この程、同館に於いて「北原白秋生誕140年 白秋万華鏡」の展示、イベントが開催されていましたので参加いたしました。
◇記念イベント「編集委員対談」
4月26日(土)14時~15時30分 近代文学館講堂
講演者:中島邦彦同館理事長、坪井秀人本展編集委員
「生誕140年、白秋の作品を思い出す」
中島国彦先生からの質問・・・「どれが白秋の詩でしょうか?」
1,雨が降ります。雨が降る。遊びにゆきたし、傘はなし、
2、春は早うから川辺の葦に、蟹が店出し、床屋でござる。
3,ちんちん千鳥の啼く夜は、鳴く夜さは、
4,わっしょい わっしょい、わっしょい、わっしょい。祭りだ、祭りだ。
5、大雪、小雪、雪の降る晩に、誰かがひとり、
6,海は荒海、向こうは佐渡よ、すずめ啼け啼け、
7,からたちの花が咲いたよ、しろいしろい花
40人ほどの受講生が真剣に聞いていました。答えは裏側(2頁)にあります。幼い頃、どこかで聴いたことのある懐かしい歌です。他に西條八十や野口雨情の名前も挙げられました。馴染みのある言葉で詩を表わし、情緒豊かな短歌には白秋の歩んだ生涯が多面的に表れていると思いました。近代の詩歌への情熱と執念がカーキ色になった用紙の上に表れていました。
◇展示品鑑賞
5月31日(土)
白秋の生涯についての解説や、作品が沢山展示されていて2時間たっぷり鑑賞してきました。

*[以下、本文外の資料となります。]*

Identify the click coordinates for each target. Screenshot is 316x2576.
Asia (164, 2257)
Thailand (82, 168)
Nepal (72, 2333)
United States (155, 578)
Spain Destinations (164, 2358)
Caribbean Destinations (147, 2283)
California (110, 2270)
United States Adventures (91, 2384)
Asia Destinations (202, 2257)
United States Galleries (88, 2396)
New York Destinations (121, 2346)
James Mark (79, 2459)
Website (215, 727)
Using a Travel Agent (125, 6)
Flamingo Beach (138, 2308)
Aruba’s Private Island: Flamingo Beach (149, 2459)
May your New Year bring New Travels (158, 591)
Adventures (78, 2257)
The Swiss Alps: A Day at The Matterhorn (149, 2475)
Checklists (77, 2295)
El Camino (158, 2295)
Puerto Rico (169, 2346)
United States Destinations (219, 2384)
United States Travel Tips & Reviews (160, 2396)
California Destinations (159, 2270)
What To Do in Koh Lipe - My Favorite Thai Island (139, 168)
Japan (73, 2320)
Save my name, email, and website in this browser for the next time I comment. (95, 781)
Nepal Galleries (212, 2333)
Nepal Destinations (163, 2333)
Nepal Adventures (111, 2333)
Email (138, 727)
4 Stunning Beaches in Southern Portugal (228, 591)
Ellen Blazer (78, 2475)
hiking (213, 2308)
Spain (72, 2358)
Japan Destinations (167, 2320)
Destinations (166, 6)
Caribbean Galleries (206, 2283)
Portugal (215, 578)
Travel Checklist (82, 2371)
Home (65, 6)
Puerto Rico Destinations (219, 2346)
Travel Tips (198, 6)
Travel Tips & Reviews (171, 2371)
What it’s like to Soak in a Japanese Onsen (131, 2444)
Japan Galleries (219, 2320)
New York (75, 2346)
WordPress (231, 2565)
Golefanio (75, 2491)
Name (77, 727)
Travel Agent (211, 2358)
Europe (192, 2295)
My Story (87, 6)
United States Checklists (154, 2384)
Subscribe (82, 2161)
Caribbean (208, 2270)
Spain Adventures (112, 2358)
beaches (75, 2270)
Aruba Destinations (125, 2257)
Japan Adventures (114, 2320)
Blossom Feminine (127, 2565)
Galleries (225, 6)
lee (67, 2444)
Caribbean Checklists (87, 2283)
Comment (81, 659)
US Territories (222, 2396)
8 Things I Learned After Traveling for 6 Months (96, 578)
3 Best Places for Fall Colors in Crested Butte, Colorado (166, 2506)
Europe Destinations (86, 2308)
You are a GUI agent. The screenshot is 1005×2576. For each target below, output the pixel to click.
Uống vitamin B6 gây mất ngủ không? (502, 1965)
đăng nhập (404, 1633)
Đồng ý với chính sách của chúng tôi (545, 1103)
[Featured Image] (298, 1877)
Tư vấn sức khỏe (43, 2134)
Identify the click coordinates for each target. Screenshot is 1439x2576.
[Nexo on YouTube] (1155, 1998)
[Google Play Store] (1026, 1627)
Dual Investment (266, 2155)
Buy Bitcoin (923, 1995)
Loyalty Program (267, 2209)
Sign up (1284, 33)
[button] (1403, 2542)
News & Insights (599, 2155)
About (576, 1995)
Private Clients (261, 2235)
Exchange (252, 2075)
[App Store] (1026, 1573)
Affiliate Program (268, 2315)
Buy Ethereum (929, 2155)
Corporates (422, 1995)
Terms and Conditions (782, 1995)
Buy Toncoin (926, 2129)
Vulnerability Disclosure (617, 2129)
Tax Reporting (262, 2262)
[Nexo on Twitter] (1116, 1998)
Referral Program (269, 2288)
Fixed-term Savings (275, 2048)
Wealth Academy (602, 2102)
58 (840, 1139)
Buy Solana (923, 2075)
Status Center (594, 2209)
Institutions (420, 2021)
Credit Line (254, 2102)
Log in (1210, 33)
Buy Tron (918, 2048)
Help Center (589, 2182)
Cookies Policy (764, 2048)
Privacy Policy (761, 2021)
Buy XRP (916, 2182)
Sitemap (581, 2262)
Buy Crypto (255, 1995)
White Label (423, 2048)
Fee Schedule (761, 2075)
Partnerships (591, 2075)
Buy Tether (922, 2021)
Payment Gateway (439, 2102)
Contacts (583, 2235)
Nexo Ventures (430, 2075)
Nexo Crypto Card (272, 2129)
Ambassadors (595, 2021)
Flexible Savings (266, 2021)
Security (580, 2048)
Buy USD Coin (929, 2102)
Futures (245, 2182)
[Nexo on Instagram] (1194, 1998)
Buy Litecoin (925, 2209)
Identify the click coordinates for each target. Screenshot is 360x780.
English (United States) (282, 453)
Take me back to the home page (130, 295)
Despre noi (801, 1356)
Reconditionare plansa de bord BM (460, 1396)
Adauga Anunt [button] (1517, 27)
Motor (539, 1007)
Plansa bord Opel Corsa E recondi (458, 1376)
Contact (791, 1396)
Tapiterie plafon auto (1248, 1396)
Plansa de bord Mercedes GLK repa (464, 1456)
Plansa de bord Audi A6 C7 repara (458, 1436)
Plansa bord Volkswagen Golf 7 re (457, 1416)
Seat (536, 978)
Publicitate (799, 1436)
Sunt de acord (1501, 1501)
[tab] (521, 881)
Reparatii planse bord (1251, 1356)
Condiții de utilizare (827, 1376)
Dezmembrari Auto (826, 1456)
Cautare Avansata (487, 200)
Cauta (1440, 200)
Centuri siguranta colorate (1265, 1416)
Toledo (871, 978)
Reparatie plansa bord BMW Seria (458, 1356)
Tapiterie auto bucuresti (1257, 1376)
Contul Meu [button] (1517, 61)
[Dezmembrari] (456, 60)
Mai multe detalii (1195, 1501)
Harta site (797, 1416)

展示物には「河井酔茗、島本久恵、島本融文庫」と記された説明が随所に見られ、融先生とご両親の功績を確かめることが出来ました。
1, 白秋から河井酔茗への書簡、明治38年3月21日
淋しきまゝに人なつかしく・・。絵葉書で掲載
2 草稿「草の葉っぱ」大正9年9月白秋詩集第1巻
推敲の様子、訂正部分が明確にわかる詩です。
3 白秋から河井酔茗への書簡、明治38年2月27日
脳病再発で静養するとの書簡を送る。「春海夢路」に於いて訂正したい旨を記し河井酔茗に手紙を書いている。
常に酔茗を頼り酔茗を師として教えを乞う白秋の姿に詩人としての姿勢を感じとれます。酔茗もまた白秋の歩みを真剣に見つめ続けた師としての役割を果たされたことが分かりました。
今回の近代文学館での展示は、「2025年度春季特別展」に於いて島本融先生ご逝去後初めて展示された書簡や蔵書です。
【答え】 全部正解、全て白秋の作詩です。